**Aim of the task**
Repeat every line from the line containing "Task: Buy 5,000" to the end of the data, exactly. Leave the pictures out.

##############################

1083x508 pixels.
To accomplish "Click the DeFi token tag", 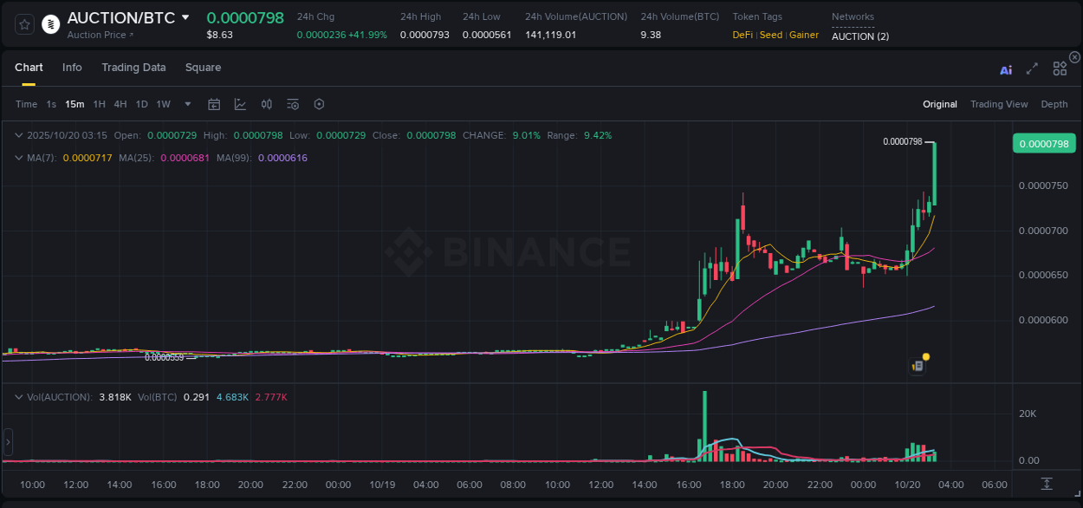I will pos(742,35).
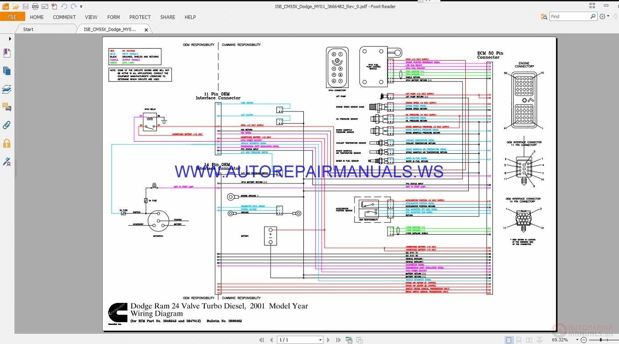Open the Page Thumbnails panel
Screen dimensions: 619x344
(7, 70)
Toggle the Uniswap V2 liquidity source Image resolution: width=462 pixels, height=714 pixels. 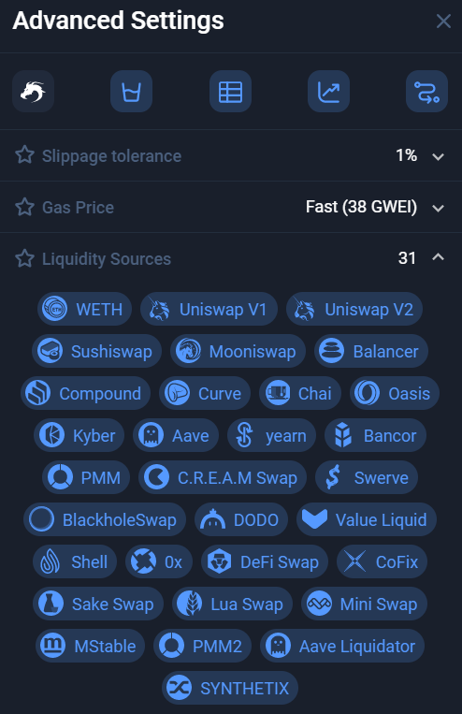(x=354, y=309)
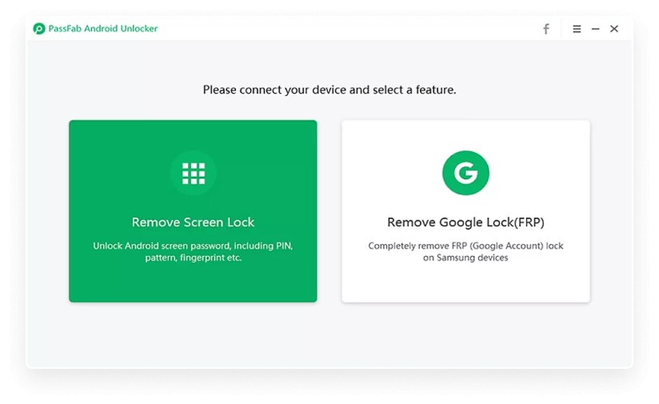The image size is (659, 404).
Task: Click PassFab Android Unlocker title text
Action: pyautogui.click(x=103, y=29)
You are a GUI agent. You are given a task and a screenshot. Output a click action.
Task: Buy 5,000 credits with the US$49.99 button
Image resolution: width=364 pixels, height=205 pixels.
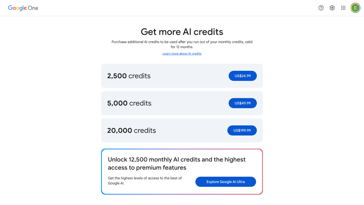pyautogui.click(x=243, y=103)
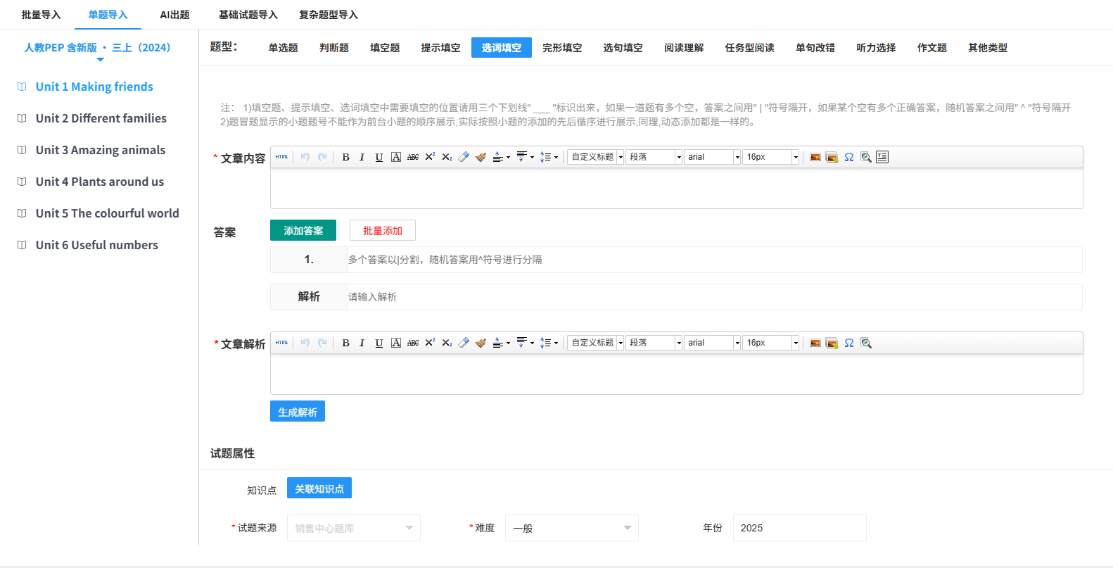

##############################

**Problem solution**
Task: Buy 5,000 credits with the US$49.99 button
Image resolution: width=364 pixels, height=205 pixels.
pyautogui.click(x=243, y=103)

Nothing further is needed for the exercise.